Il Palazzo della Ragione
Costruito in epoca medievale tra il XI e il XII secolo, venne edificato per concentrare lì ogni funzione civile, amministrativa o giudiziaria. Purtroppo ho visto poco perché è circondato da impalcature che ne nascondono la facciata e che non si sa quando e se verranno rimosse. Anche questo palazzo, infatti, è stato danneggiato dal terremoto del 2012. Di fronte al palazzo, si teneva, e si tiene ancora oggi, un mercato millenario. Devo dire che, considerando il prestigio della location, fossi l’amministrazione curerei maggiormente qualità e aspetto dei banchi.
La Torre dell’Orologio
Accanto al palazzo, su richiesta del marchese Ludovico III Gonzaga, venne costruita dall’architetto Luca Fancelli la Torre dell’Orologio, sulla quale è ancora ottimamente conservato l’orologio astronomico. Al tempo, l’orologio era in grado di calcolare non solo ore, posizioni dei pianeti, alba e tramonto, ma anche segni zodiacali e fasi lunari, che in epoca rinascimentale erano di grandissimo interesse ovunque. E pure oggi, direi.
La Rotonda di San Lorenzo
E’ la chiesa più antica di Mantova. Costruita nel XI secolo per volontà di Matilde di Canossa, potente feudataria sostenitrice del Papato, la struttura è un esempio di arte romanica. Probabilmente fu costruita sopra un precedente edificio romano. Di forma circolare, come le sue gemelle, all’esterno è caratterizzata da affreschi in stile romanico-lombardo. Sarà che l’ho visitata nel tardo pomeriggio, ma ha un’aura di mistero fascinosa. Vi consiglio di non perderla.
La casa del Mercante
Guardando la Rotonda di San Lorenzo, sulla destra noterete una casa dallo stile orientaleggiante. E’ la casa del mercante Boniforte da Concorezzo, che si stabili’ a Mantova nel 1455 e volle così ricordare i suoi viaggi. Sotto il portico, incisi sull’architrave, ci sono gli oggetti che il mercante vendeva nella bottega: cucchiai, coltelli, piatti, bilance, eccetera. Una vetrina ante litteram, insomma.
Il Palazzo del Podestà
Fu costruito dal podestà di Mantova, Laudarengo Martinengo. Il bresciano fu una figura di rilievo per la città: su sua commissione, sulla facciata del palazzo verso piazza Broletto fu allocata la statua di “Virgilio in cattedra”.
Basilica di Sant’Andrea
Alle spalle di Piazza delle Erbe, è stata realizzata su progetto di Leon Battista Alberti. Custodisce nella cripta i Vasi sacri, reliquia del sangue di Cristo, e la cappella funeraria di Andrea Mantegna, l’artefice del Palazzo Ducale.

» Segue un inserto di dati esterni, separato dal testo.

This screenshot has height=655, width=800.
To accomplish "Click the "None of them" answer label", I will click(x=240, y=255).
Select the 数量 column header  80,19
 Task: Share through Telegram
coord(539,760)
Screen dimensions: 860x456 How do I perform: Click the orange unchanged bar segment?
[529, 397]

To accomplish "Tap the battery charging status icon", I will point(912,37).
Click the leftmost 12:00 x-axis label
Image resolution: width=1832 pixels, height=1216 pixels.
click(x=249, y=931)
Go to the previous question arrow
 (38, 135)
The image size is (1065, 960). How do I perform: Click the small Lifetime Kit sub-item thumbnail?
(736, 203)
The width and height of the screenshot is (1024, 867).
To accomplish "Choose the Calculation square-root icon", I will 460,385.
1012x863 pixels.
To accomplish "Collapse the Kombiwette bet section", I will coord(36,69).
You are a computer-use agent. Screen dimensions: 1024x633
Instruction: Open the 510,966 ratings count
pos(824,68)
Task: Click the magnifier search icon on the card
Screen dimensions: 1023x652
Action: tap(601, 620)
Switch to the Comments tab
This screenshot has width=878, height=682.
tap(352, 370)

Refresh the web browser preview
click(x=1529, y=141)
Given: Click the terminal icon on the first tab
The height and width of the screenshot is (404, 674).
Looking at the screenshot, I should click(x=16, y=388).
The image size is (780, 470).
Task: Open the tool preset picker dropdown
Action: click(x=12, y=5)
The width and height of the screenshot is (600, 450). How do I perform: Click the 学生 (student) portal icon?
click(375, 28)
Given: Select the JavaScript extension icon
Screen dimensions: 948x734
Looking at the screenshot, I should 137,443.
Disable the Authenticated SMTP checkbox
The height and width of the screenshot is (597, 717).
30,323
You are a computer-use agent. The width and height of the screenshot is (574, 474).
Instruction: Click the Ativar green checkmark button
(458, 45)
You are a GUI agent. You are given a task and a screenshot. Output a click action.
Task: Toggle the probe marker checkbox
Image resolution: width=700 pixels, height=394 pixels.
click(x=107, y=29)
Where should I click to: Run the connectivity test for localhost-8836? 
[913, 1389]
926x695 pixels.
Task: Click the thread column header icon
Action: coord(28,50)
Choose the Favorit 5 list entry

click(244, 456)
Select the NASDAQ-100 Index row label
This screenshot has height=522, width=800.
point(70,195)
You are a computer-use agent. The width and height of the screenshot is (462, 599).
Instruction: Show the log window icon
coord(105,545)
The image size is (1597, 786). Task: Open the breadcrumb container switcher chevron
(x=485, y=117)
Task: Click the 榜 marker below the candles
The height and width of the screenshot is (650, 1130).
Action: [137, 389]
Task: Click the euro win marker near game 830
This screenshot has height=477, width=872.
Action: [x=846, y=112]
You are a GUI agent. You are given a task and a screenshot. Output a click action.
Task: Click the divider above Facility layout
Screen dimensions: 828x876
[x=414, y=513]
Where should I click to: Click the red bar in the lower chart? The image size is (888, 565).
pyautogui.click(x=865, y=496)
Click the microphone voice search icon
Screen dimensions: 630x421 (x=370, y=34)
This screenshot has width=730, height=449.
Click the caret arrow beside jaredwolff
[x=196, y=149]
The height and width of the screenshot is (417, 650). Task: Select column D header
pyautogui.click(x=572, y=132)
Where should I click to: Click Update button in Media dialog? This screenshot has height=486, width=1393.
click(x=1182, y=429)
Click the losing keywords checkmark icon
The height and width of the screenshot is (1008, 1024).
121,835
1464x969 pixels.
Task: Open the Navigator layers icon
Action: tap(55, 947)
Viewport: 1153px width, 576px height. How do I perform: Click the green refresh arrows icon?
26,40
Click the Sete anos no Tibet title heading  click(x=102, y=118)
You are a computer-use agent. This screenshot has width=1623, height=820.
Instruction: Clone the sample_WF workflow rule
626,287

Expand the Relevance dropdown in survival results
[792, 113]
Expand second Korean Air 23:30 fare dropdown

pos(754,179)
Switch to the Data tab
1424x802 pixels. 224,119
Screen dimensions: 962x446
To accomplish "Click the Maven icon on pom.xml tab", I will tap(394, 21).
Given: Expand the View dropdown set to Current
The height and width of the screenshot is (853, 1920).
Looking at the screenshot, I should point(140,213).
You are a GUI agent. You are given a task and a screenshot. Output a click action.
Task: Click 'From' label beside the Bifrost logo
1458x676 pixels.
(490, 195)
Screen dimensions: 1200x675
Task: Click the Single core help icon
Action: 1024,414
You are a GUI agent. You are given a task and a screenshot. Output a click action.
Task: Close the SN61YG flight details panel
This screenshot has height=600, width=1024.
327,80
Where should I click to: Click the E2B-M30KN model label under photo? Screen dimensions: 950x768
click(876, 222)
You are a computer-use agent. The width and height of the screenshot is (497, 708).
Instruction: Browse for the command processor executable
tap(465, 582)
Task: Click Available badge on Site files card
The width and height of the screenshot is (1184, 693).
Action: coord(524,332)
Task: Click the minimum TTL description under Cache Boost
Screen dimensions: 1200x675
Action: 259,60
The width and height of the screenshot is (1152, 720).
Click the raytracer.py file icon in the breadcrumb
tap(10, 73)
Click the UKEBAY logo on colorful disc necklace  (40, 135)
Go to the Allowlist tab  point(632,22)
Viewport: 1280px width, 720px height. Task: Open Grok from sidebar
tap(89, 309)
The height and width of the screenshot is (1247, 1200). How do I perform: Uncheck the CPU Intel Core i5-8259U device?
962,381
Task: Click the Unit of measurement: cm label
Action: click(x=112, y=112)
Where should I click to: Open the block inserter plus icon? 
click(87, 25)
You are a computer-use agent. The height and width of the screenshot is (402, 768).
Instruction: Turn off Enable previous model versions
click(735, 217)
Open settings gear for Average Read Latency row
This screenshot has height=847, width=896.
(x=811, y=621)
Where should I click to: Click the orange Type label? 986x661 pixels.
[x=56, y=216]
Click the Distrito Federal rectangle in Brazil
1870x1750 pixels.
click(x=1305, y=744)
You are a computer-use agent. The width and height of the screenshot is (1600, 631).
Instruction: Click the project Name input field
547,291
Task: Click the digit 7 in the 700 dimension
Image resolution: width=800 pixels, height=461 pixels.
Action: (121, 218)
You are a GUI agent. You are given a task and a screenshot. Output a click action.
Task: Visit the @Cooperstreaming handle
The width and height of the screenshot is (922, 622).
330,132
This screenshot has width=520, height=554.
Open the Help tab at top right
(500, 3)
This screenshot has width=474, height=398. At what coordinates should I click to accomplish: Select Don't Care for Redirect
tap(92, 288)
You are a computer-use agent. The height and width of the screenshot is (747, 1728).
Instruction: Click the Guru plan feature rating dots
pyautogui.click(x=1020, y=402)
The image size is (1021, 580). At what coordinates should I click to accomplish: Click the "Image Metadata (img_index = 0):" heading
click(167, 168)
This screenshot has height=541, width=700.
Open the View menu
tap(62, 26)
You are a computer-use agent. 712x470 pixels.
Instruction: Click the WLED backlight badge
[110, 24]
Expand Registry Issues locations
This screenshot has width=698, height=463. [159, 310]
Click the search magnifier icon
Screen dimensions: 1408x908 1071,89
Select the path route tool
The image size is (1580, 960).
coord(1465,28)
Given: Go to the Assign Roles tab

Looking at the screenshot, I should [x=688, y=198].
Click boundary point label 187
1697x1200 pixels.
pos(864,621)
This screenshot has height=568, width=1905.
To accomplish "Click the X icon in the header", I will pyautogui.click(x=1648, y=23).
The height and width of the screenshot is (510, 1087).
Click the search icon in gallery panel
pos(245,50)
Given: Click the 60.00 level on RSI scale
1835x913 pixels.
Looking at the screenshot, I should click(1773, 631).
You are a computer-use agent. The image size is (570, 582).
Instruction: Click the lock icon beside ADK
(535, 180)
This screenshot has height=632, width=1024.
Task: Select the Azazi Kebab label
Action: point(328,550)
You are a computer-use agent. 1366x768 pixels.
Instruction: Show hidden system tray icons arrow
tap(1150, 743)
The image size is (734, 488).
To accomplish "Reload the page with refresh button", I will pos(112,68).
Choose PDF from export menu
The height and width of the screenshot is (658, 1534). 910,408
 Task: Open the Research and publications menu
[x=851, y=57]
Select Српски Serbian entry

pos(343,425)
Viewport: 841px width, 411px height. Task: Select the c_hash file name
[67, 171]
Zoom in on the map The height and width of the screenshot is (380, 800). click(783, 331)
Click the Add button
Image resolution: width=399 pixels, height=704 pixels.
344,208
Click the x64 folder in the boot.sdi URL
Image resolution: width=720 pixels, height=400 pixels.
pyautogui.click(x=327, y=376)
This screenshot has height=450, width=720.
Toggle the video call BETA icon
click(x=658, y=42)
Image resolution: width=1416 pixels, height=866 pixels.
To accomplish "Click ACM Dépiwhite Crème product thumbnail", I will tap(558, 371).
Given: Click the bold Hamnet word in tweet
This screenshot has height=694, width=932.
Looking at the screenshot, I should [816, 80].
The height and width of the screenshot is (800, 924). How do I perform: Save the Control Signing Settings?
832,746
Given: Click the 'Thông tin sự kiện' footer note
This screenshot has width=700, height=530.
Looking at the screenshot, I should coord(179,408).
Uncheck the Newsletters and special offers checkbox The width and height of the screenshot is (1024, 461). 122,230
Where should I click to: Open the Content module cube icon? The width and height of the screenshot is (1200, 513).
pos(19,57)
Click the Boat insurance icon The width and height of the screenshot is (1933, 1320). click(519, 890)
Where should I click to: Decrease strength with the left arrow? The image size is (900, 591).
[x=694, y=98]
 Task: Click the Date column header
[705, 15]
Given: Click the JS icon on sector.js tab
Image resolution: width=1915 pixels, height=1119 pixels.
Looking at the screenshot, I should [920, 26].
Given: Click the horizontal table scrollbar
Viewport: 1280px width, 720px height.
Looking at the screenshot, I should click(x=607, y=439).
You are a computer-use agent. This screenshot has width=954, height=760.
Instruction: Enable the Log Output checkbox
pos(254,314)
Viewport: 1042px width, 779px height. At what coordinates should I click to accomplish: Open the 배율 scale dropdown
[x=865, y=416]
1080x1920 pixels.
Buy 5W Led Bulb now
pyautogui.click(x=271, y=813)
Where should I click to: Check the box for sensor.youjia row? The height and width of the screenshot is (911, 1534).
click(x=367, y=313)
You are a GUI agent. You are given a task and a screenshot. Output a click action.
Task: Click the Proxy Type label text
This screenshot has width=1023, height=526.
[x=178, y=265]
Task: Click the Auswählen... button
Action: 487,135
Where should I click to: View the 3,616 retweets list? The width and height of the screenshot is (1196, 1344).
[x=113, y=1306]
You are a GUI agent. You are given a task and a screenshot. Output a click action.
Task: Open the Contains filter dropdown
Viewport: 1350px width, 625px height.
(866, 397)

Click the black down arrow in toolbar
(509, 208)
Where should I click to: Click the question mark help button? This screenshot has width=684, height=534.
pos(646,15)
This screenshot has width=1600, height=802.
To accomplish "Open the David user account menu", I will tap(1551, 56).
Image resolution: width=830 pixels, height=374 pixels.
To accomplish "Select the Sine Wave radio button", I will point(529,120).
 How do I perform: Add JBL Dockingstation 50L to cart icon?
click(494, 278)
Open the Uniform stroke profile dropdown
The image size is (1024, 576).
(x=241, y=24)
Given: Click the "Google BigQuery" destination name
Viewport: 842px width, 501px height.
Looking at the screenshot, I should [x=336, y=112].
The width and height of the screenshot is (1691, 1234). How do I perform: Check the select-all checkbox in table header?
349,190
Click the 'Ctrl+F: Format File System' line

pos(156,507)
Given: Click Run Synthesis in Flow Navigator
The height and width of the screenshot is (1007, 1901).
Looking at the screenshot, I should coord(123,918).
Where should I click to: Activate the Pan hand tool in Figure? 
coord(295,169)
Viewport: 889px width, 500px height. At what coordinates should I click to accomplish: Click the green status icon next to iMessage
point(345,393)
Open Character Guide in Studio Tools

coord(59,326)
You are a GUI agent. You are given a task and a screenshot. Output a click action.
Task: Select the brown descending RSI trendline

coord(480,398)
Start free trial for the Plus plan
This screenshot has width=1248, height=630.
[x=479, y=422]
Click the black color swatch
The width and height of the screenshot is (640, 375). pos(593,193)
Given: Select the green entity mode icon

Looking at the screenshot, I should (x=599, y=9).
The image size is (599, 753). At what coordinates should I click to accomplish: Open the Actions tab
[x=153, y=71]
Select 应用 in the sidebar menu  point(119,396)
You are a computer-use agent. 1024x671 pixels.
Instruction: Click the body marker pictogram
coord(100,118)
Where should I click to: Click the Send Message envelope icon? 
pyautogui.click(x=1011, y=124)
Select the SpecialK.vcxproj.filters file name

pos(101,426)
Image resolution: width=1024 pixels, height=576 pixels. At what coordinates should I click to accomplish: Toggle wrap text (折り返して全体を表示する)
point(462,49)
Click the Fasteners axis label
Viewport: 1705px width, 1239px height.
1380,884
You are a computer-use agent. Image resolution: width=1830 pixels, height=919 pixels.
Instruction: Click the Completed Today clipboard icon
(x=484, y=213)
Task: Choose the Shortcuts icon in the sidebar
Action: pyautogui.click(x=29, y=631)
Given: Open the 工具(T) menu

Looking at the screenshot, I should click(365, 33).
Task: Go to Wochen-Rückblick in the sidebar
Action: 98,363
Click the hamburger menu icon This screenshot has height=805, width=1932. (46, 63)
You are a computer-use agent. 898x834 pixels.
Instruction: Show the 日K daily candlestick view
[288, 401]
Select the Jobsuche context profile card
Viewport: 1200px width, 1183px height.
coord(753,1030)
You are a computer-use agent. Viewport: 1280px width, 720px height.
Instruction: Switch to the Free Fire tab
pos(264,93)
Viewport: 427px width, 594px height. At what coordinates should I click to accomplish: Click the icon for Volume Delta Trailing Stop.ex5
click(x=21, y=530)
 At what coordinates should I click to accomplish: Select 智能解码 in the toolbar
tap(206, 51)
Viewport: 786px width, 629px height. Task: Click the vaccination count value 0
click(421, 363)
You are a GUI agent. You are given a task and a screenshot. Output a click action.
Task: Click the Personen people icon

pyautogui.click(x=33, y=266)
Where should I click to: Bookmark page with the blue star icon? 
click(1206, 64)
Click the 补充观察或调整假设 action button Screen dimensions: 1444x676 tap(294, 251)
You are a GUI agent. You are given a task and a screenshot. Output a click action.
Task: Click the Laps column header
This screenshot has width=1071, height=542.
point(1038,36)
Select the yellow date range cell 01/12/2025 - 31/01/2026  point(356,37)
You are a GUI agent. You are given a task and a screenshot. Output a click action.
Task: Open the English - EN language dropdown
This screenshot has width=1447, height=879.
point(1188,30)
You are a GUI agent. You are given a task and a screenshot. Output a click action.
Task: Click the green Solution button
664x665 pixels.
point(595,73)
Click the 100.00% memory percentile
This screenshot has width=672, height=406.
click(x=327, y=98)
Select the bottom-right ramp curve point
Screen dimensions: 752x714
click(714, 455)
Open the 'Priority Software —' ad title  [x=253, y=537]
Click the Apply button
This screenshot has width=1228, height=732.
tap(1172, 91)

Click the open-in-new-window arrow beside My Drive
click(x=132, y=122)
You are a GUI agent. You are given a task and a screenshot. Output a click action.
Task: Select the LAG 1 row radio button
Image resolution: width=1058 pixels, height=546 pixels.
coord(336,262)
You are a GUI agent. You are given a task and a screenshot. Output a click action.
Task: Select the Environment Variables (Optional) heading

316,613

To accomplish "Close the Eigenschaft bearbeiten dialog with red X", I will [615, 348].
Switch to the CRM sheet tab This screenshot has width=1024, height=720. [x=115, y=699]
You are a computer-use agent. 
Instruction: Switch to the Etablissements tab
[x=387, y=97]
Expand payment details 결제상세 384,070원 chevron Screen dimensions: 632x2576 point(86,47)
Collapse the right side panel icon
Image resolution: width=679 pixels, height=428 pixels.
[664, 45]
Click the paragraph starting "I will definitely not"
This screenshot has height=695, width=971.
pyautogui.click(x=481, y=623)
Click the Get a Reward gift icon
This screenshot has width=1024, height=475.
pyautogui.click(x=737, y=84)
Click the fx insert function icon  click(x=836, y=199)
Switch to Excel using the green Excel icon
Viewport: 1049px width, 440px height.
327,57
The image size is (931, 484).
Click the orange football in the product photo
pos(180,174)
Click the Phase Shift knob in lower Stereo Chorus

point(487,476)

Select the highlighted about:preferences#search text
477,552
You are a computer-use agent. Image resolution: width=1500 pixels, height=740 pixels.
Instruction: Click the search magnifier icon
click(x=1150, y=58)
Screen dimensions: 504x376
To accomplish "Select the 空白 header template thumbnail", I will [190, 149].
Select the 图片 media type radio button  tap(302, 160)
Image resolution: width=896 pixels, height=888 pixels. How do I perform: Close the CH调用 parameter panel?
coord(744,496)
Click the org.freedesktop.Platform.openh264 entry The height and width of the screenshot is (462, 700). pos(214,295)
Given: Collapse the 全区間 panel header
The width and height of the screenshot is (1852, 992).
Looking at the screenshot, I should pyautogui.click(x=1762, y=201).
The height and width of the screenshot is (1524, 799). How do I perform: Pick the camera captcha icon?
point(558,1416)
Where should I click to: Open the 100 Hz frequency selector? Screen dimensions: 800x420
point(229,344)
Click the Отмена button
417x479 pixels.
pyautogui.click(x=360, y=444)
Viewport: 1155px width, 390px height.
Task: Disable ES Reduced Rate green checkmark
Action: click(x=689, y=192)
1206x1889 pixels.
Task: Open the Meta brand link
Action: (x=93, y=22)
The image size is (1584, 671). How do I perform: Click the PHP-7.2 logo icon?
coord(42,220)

Piazza Broletto e la Vecia
Anche questa piazza, la naturale prosecuzione di Piazza delle Erbe, è molto caratteristica. Il principale motivo di interesse per me, oltre alla fontana dei delfini al centro, è la facciata del duecentesco Palazzo del Broletto. In una nicchia ad arco acuto, un ignoto artista veronese del XIII secolo ha scolpito una statua che rappresenta “Vergilius Mantuanus Poetarum Clarissimus”. Ovvero il sommo poeta Virgilio, che proprio a Mantova era nato. I mantovani la chiamano affettuosamente “La Vecia”, la Vecchia, o più poeticamente “Vecia Mantua”, la Vecchia Mantova. Proprio alla vecia ogni forestiero doveva rendere omaggio quando entrava per la prima volta in città. E così ho fatto anch’io, ponteggi permettendo.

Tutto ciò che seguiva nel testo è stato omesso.